Accordingly, the amount of eosts allowable under 28 U.S.C. § 1920 is $28,259.62.
Lyons also asks that Ganz be required immediately to pay Lyons the sum of $11,-502.77 for the expense and attorney’s fee related to the taking of the video trial deposition of Sam Ganz. My oral order was that Ganz would be permitted to take the video deposition of Sam Ganz for use at the trial, but that Ganz was to be responsible for Lyons’ expenses in the making of a special trip to Toronto for that deposition, including its actual attorneys’ fees, except those incurred during the actual examination. It is also true that on inquiry by counsel for Ganz I said that Ganz could not have taxed as costs the expense of that Ganz video deposition. I cannot be certain that the bill of costs does not include the cost of that video deposition of Sam Ganz. If it does, it should not, and counsel are directed to inform me promptly if it is so included, whereupon it will be disallowed.
The defendant is entitled to payment of its expenses, including attorney’s, fees except those incurred during the actual taking of the deposition (because that time and energy would have been spent if the plaintiffs examination had been done by way of cross-examination at the taking of the first Ganz deposition) in making the trip to Toronto for the plaintiffs taking of Sam Ganz’ deposition.

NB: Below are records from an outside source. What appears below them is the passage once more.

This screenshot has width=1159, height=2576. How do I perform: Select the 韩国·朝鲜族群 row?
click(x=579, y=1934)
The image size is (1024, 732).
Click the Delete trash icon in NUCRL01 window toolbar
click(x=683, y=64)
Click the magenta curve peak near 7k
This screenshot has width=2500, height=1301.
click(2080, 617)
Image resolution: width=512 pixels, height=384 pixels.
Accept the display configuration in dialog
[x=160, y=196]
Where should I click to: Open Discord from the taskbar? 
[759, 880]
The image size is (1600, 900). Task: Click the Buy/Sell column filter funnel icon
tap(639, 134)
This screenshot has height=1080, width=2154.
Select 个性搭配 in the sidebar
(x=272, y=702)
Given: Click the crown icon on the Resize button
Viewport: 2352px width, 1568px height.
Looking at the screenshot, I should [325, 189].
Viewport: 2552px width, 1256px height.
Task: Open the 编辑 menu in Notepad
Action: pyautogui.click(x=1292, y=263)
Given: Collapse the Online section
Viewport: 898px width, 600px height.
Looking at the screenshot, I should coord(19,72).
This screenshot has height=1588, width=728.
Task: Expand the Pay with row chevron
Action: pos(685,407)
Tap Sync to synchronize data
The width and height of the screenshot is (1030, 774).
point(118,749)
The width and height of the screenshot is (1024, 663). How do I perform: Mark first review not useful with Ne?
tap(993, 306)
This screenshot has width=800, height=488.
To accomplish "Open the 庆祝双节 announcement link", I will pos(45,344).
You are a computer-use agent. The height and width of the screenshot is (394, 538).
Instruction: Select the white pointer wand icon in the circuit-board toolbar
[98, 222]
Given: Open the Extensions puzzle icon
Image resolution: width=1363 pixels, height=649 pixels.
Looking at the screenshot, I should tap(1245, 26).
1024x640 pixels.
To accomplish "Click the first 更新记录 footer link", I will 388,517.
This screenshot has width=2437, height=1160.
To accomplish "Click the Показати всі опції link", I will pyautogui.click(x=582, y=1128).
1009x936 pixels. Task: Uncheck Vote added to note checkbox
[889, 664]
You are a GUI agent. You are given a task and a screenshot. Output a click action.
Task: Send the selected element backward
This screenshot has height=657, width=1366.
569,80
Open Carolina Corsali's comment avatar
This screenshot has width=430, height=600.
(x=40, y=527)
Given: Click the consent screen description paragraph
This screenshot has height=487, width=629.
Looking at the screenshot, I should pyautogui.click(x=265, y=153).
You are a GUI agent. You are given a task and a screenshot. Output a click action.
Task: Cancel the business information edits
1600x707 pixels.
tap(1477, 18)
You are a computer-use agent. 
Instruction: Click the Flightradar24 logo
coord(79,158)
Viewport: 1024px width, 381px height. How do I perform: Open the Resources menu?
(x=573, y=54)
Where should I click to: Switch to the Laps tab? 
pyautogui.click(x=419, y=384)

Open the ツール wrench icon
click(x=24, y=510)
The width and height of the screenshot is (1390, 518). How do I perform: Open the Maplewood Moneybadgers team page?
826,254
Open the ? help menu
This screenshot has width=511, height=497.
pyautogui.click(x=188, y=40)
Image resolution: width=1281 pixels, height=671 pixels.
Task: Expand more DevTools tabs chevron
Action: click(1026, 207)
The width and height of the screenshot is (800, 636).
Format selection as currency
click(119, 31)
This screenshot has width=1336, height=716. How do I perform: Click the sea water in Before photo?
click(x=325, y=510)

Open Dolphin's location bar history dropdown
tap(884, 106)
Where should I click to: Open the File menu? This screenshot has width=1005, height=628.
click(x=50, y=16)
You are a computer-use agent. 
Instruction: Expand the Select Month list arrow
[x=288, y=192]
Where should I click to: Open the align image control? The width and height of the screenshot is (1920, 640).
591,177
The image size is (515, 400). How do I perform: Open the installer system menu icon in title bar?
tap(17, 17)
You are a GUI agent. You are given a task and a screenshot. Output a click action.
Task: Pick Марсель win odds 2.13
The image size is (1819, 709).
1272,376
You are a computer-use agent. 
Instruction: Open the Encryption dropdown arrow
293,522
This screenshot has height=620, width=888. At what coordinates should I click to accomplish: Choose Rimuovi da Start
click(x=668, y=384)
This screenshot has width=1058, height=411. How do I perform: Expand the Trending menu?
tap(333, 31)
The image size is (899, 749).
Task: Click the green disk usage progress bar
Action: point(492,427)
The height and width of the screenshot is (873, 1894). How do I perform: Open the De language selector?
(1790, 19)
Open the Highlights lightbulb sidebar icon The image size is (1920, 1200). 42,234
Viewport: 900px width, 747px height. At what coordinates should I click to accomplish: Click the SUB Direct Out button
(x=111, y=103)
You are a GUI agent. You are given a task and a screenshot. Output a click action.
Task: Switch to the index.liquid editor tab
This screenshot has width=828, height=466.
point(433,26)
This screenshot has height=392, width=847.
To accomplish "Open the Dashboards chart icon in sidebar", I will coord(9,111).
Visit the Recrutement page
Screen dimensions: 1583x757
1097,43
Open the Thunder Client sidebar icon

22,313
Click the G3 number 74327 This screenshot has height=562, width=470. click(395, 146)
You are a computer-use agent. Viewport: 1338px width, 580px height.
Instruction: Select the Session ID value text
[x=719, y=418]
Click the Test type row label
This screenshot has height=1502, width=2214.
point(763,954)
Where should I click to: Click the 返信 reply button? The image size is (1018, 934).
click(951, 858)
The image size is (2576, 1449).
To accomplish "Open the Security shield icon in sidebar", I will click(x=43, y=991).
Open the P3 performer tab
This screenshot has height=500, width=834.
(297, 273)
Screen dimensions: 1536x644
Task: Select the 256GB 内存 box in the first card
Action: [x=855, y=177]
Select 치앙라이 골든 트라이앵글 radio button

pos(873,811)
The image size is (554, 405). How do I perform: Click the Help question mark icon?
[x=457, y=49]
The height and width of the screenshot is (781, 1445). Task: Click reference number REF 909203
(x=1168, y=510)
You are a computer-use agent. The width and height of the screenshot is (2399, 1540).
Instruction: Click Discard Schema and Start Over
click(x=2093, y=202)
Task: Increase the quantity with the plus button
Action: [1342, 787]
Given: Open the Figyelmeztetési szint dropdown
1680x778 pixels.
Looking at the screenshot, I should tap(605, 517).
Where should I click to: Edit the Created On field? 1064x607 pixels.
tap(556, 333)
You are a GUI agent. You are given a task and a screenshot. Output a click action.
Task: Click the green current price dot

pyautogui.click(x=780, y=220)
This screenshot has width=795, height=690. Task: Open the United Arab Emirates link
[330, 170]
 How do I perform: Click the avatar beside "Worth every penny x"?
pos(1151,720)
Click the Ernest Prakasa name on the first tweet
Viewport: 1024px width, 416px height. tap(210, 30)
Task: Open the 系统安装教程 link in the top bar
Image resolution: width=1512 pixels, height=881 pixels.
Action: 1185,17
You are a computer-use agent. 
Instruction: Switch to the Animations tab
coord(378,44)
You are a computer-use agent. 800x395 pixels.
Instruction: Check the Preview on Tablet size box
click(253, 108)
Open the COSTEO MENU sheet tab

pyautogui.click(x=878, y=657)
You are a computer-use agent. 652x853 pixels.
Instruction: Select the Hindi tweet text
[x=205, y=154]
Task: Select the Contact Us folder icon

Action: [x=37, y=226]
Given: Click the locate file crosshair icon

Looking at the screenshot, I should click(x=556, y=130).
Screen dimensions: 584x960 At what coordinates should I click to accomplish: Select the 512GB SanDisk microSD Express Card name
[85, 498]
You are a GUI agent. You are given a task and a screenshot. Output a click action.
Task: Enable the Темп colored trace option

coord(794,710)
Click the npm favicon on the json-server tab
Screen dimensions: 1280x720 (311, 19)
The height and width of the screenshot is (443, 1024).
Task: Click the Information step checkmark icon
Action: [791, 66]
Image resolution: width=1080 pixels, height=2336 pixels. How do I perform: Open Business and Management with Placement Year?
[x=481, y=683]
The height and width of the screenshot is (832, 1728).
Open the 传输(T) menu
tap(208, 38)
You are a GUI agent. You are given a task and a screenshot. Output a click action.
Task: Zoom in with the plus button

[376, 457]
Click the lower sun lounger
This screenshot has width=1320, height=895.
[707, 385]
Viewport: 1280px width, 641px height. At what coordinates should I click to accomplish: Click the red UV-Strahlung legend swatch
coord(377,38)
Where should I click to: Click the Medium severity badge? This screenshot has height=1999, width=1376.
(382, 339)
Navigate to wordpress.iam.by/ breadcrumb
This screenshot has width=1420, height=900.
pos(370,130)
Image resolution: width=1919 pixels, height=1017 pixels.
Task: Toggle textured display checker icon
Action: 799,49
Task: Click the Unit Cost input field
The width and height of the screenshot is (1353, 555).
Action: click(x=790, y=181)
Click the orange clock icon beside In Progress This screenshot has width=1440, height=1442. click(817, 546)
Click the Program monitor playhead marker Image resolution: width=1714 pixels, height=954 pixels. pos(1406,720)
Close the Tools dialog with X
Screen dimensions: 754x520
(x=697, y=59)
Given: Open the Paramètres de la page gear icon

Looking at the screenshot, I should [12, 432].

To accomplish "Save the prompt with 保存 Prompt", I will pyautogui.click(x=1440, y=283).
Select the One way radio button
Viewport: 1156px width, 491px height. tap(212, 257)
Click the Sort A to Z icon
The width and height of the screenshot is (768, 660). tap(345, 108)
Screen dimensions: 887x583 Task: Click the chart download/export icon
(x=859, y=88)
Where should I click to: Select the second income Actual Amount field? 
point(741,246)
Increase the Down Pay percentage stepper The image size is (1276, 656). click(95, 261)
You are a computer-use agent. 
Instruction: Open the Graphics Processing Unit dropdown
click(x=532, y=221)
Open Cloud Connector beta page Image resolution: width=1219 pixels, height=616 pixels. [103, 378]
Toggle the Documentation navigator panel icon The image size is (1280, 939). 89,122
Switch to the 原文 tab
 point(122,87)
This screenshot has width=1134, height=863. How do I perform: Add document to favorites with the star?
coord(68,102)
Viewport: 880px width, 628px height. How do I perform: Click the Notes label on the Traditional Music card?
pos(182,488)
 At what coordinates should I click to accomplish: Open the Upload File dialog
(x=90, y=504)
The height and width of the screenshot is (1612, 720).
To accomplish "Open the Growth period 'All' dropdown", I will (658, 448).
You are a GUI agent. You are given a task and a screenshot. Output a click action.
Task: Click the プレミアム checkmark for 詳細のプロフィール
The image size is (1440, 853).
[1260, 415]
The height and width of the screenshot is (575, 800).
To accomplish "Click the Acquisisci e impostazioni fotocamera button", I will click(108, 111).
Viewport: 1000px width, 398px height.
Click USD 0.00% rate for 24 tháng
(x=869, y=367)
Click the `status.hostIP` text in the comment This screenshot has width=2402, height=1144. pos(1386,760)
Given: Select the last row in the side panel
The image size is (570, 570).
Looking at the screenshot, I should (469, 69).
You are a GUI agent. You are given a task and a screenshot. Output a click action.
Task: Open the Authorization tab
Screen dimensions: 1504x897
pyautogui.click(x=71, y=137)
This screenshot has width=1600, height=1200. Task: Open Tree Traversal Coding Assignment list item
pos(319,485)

But the defendant must first deliver to the plaintiff an itemized statement of the attorney’s fee request and expenses of the trip.
IT IS ORDERED that:
1. the memorandum and order on motion of Ganz for recovery of attorney’s fees and expenses, dated October 8,1996, is withdrawn, insofar as it says that Lyons’ objection to an award of attorney’s fees to a limited partnership is not well taken;
2. Lyons’ request for reconsideration in part of order on motion of Ganz for recovery of attorney’s fees and expenses, dated November 5, 1996, is granted;
3. when a judgment is entered for the plaintiff, it shall not include any allowance for an attorney’s fee;
4. when a judgment is entered for the plaintiff, it shall include costs in the amount of $28, 259.62, subject to change if the plaintiffs expenses in taking the deposition of Sam Ganz in Toronto is included in the bill of costs; the plaintiffs counsel shall inform the court and the defendant within 7 days of the fact in that regard; and
5. Lyons’ request for order on costs against Ganz, dated November 5,1996, is reserved, pending presentation to the plaintiff of an itemization of the attorney’s fée request and expenses of the Toronto trip.